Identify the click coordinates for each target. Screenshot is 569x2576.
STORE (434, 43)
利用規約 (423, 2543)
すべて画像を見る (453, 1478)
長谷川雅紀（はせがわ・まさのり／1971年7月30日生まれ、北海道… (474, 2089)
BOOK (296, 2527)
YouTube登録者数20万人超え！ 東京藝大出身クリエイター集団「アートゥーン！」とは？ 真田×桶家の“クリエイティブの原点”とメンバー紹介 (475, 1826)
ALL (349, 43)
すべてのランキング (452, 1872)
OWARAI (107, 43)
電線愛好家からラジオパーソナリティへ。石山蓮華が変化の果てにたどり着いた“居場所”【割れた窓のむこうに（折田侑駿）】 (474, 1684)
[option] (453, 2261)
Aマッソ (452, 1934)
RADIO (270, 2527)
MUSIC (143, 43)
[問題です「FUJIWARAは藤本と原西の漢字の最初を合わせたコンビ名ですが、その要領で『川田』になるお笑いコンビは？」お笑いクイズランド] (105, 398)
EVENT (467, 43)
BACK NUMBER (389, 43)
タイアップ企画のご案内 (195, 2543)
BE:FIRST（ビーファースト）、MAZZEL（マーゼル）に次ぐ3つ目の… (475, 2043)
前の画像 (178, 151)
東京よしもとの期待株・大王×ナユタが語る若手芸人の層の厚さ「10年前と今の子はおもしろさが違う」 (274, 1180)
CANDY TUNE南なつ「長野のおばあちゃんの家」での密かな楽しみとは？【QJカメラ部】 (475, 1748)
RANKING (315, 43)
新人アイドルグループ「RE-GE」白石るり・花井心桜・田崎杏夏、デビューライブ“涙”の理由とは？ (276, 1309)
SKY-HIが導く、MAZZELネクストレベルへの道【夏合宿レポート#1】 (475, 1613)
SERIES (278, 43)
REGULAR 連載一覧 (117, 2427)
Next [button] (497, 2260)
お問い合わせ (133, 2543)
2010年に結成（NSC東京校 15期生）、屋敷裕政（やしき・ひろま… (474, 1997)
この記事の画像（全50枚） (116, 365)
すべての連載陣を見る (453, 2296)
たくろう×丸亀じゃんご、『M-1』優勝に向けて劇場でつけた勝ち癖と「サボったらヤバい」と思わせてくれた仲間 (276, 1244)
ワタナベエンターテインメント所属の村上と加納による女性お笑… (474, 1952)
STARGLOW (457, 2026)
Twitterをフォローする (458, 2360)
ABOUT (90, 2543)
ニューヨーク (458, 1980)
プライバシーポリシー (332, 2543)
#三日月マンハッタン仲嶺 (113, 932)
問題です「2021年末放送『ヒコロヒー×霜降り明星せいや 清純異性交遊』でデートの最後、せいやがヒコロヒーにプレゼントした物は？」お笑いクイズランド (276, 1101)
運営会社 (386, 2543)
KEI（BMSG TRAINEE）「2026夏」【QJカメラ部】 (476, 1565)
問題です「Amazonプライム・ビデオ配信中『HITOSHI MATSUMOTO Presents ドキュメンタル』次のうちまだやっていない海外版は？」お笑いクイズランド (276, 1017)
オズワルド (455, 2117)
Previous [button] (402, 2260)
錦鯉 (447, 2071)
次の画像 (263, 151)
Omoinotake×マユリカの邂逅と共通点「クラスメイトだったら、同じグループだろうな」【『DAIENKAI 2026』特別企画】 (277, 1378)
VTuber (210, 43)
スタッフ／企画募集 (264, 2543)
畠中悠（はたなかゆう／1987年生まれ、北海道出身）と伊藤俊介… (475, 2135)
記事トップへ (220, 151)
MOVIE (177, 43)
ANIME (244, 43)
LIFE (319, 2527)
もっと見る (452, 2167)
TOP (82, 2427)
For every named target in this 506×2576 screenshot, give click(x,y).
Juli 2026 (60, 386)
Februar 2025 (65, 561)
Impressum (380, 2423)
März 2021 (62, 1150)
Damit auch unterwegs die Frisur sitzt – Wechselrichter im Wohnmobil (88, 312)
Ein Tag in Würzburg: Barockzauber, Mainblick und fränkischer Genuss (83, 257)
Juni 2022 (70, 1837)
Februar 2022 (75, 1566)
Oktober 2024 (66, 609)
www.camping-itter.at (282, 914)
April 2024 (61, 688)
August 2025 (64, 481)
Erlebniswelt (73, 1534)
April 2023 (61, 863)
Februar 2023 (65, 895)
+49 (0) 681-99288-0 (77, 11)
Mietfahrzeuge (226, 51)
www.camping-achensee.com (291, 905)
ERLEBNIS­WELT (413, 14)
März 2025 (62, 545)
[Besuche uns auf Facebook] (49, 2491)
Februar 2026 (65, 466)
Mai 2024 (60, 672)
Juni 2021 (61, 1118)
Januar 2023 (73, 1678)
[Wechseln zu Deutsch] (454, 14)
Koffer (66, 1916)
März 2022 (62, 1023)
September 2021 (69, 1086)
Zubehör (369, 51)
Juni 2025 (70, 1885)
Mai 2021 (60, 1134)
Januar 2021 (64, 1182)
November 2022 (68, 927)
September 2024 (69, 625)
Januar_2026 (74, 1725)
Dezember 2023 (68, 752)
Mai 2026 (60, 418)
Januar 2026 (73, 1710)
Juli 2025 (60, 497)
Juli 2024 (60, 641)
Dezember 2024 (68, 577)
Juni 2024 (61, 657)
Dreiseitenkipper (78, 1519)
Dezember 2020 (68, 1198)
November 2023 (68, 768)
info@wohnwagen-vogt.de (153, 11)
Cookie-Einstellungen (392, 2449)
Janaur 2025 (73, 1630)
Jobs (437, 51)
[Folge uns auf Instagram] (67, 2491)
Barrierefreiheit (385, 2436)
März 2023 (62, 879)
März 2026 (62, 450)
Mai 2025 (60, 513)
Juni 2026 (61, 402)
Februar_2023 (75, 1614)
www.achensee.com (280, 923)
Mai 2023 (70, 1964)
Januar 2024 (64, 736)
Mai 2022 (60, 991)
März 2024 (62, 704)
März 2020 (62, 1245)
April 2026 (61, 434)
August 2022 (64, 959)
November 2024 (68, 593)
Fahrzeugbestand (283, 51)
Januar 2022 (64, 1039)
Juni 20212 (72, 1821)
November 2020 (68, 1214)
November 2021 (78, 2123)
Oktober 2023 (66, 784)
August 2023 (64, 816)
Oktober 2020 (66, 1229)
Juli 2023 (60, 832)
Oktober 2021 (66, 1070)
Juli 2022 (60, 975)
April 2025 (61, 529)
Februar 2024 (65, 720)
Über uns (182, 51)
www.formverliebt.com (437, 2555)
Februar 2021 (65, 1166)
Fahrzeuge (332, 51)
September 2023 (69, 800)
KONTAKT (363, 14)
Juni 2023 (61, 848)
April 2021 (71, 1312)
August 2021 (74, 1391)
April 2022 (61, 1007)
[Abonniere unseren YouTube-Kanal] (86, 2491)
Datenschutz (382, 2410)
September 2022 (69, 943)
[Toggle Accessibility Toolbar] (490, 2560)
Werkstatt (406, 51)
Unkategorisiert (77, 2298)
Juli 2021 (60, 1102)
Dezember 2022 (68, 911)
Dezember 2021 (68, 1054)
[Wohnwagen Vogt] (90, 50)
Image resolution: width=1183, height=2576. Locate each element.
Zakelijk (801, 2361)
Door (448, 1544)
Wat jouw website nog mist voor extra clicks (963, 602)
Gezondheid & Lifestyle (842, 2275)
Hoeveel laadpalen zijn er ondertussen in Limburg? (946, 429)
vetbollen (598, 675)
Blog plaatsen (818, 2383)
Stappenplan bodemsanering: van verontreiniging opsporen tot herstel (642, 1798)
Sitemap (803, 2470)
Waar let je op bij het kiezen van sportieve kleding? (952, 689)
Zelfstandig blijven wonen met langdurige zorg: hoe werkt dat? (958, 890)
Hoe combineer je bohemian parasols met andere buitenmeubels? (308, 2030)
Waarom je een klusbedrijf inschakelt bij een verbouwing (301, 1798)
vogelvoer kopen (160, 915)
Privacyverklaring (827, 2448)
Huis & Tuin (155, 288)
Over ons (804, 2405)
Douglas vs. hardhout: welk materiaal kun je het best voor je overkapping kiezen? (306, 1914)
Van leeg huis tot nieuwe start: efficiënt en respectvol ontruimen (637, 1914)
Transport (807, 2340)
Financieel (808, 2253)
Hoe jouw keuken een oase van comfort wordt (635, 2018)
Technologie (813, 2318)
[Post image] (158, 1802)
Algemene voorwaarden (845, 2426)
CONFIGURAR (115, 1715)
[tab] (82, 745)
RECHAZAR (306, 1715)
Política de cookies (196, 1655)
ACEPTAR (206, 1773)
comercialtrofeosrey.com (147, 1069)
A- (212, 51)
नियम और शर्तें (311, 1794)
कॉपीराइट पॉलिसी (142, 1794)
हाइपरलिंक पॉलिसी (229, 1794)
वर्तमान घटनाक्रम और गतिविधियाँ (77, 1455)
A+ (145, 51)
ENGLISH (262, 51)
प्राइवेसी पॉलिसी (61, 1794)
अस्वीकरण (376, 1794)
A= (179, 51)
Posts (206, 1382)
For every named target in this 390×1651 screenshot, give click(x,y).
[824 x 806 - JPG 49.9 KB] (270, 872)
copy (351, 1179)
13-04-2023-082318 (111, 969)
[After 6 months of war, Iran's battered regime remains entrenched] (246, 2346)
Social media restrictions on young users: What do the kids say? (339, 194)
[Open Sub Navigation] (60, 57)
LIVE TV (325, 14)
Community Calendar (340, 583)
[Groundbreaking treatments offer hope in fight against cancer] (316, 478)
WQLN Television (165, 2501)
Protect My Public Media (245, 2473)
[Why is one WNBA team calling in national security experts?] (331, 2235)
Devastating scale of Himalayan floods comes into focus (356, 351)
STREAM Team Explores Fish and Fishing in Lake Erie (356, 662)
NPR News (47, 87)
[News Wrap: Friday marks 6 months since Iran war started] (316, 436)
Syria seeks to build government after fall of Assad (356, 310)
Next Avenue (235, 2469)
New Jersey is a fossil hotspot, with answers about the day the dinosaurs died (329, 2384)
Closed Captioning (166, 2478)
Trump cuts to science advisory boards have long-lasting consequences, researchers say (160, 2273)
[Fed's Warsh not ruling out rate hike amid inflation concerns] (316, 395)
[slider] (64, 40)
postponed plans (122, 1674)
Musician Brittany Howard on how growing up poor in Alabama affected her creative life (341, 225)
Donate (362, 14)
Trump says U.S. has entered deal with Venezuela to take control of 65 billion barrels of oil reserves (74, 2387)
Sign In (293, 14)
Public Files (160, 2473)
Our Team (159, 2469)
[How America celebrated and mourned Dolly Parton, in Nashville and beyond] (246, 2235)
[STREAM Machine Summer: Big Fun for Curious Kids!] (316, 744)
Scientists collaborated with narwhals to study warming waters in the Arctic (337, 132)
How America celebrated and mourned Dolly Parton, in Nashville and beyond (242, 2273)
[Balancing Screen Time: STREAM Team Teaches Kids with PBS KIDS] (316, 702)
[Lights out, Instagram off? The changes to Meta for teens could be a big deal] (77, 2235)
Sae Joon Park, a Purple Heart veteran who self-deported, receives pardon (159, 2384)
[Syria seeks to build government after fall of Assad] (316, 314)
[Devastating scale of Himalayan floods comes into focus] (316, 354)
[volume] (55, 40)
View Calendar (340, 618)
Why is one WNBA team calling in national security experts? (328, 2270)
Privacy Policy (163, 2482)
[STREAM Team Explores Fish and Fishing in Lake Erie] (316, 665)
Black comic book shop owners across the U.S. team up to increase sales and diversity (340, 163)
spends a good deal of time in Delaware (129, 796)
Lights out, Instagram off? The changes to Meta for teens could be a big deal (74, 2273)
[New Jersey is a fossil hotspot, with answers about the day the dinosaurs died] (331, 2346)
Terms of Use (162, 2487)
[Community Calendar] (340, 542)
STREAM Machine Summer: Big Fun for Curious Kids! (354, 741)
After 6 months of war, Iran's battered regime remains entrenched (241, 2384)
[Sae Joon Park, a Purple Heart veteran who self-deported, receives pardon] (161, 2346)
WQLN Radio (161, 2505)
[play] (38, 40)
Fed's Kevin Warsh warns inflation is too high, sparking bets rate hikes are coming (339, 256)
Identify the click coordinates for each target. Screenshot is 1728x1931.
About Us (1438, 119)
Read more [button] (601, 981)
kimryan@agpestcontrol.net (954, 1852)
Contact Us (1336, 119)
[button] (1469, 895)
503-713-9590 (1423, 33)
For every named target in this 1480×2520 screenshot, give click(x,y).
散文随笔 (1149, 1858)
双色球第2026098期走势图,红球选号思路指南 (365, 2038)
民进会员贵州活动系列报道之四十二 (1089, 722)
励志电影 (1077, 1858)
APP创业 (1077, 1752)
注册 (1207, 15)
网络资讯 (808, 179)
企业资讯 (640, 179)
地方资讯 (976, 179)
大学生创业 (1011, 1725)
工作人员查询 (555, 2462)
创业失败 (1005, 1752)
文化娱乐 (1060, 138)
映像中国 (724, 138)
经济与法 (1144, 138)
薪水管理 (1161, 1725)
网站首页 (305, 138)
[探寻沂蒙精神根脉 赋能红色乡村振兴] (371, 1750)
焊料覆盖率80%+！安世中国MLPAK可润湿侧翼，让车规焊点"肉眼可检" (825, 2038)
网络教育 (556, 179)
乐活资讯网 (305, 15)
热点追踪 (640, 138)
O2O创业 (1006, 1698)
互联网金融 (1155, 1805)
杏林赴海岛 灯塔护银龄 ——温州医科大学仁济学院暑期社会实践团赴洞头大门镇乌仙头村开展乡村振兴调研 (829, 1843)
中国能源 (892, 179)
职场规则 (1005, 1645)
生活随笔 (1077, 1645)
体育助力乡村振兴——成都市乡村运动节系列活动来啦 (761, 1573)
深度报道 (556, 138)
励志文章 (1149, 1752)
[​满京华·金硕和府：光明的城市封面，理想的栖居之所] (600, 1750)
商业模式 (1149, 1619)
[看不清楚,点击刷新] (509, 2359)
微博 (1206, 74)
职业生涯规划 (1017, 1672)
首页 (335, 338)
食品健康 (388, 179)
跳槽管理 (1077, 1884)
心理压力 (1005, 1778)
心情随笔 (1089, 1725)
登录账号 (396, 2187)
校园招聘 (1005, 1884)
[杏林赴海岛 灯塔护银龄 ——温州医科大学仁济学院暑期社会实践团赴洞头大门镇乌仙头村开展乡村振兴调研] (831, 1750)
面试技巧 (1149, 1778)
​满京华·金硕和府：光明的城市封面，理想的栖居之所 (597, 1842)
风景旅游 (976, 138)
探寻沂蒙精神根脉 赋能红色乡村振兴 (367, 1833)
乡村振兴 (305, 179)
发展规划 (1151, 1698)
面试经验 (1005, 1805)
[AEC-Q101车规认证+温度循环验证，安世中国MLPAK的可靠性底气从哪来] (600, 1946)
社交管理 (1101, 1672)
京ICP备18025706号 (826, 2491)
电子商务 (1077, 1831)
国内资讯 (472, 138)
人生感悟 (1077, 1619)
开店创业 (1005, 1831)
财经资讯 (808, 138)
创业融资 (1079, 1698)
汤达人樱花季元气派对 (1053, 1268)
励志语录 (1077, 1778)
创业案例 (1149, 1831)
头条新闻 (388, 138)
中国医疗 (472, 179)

Exercise objective -
Retype only the stretch of lines above starting at the one with "[STREAM Machine Summer: Big" and stopping at the one with "[Syria seeks to", exactly as written, with both kept.

Exercise result -
[STREAM Machine Summer: Big Fun for Curious Kids!] (316, 744)
Scientists collaborated with narwhals to study warming waters in the Arctic (337, 132)
How America celebrated and mourned Dolly Parton, in Nashville and beyond (242, 2273)
[Balancing Screen Time: STREAM Team Teaches Kids with PBS KIDS] (316, 702)
[Lights out, Instagram off? The changes to Meta for teens could be a big deal] (77, 2235)
Sae Joon Park, a Purple Heart veteran who self-deported, receives pardon (159, 2384)
[Syria seeks to build government after fall of Assad] (316, 314)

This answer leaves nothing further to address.